I ask because I'm uncertain.
I live in a house with 6 other people. None of which I am related to. I started living here when complications with my family arose and I had very limited options.
I am thankful.
Although every day it hits me more, and I start to wonder if this is really home. There is a roof over my head, food on the table, and people who make sure I come home safely; but, at the end of the day, I feel something missing.
There is something missing.
I miss my home.
I wish there was I way I could turn back time and go back to the days when I was a kid and had nothing to worry about.
"Enjoy your youth now because once it's gone you will want to go back so badly."

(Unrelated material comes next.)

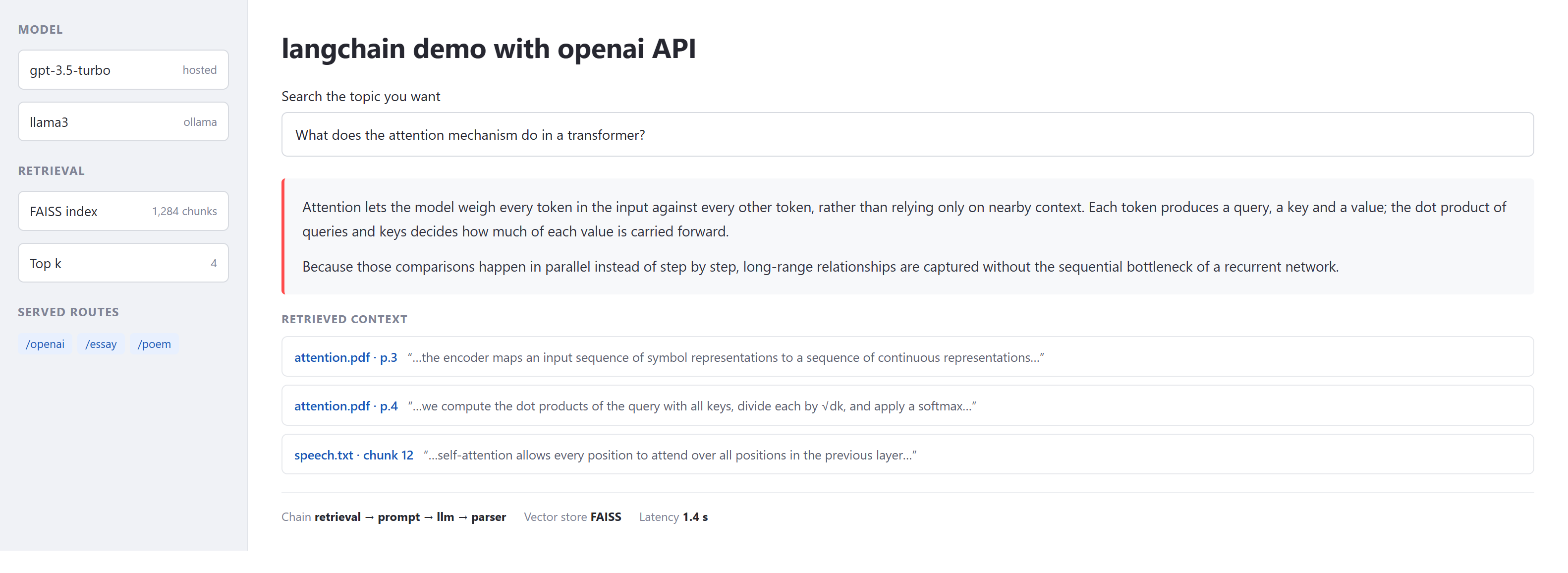
Task: Open the FAISS index retrieval setting
Action: tap(123, 211)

This phrase hit me like a truck in the middle of the night, and all I could do was sit there like a deer in the headlights.
I want to go back when everything was OK. When I laughed and played without any worry just like everybody else.
But now all I catch myself doing is creating envy at the fact that I will never have that family anymore. I'll never have that love anymore. And as much as people want to say we are family I will never TRULY have that family anymore.
I feel so alone when I'm in this house. So isolated. And as much as they would like to include me, it will never happen. These people are amazing, but this is just something they cannot provide.
It sucks.
So if you ever take the time to think about where you are and it's the best possible place for you, be thankful, for some aren't so lucky.